**Activity**
Of the records that follow, copy only the lines from the line containing "Given: Click the 02 Dec 25 date marker" to the line containing "Given: Expand the Integrations menu", both included, exactly as written.

>>

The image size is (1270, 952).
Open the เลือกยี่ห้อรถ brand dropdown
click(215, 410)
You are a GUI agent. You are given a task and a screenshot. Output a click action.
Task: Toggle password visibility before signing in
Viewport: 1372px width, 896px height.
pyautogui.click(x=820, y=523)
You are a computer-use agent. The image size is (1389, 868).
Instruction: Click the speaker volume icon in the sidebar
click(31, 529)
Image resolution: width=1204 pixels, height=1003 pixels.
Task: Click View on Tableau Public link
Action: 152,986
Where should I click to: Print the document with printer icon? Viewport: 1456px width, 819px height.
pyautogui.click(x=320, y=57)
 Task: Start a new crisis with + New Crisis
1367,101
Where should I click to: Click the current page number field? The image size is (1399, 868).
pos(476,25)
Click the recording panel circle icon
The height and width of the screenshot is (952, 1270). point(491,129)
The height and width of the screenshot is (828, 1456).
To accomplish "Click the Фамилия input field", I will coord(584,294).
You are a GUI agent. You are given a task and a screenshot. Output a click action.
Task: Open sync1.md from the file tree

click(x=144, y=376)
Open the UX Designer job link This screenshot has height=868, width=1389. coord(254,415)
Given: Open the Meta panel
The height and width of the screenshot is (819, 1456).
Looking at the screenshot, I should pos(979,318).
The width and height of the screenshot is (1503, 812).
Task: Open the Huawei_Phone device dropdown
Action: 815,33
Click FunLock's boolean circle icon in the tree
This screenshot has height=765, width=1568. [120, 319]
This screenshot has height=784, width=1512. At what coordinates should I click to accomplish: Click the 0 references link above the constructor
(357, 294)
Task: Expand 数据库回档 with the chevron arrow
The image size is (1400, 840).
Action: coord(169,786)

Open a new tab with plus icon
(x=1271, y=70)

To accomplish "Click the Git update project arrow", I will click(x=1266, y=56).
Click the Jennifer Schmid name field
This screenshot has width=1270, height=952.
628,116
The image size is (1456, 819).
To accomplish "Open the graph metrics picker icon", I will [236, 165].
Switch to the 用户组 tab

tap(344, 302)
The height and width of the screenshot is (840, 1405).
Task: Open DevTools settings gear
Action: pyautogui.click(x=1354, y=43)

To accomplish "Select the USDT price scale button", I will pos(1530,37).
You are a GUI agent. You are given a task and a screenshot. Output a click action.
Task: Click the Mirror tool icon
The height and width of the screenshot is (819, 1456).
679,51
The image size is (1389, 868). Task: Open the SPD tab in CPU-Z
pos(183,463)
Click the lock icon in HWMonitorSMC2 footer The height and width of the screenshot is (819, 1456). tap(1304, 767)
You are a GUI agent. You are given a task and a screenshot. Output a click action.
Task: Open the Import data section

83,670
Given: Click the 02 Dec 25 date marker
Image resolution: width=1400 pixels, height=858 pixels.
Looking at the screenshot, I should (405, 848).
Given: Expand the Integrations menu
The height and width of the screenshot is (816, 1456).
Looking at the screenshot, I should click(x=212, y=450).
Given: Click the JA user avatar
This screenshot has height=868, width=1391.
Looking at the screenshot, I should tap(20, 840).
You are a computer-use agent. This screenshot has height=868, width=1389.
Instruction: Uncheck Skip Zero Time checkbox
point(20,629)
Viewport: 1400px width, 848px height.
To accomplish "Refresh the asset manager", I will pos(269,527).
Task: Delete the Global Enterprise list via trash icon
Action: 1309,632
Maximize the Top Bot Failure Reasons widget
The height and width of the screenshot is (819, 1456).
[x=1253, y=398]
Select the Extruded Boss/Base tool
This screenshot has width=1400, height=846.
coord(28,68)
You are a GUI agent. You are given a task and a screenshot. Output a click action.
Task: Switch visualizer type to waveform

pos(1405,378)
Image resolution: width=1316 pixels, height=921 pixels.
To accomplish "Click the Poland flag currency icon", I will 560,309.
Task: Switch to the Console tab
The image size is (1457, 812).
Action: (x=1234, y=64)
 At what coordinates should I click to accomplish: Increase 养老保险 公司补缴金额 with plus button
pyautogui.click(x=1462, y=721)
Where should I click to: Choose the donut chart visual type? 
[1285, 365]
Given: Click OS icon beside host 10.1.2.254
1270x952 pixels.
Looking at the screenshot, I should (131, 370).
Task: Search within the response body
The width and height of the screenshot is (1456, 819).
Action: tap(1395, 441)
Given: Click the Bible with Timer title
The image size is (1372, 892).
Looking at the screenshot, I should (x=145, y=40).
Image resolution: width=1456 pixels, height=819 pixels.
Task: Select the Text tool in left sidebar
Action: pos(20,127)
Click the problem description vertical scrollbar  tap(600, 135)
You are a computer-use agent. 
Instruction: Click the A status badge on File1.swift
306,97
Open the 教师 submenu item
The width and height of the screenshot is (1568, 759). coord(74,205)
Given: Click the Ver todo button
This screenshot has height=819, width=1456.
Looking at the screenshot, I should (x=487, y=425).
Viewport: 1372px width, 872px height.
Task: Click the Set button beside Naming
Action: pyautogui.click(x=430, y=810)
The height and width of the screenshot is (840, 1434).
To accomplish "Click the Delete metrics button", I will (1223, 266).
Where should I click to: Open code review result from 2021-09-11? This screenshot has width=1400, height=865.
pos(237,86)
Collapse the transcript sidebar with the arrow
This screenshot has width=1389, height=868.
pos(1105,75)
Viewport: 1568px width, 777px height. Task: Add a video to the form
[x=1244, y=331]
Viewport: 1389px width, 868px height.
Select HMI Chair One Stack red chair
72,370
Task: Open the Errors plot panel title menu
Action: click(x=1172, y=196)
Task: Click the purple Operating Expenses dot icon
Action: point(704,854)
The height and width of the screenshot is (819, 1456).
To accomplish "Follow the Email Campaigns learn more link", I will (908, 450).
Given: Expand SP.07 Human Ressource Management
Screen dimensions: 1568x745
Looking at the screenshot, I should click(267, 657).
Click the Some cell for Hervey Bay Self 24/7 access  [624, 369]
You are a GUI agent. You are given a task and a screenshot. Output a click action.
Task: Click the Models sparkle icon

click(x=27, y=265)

<<

**Exercise solution**
Given: Click the 02 Dec 25 date marker
Image resolution: width=1400 pixels, height=858 pixels.
Looking at the screenshot, I should (405, 848).
Given: Expand the Integrations menu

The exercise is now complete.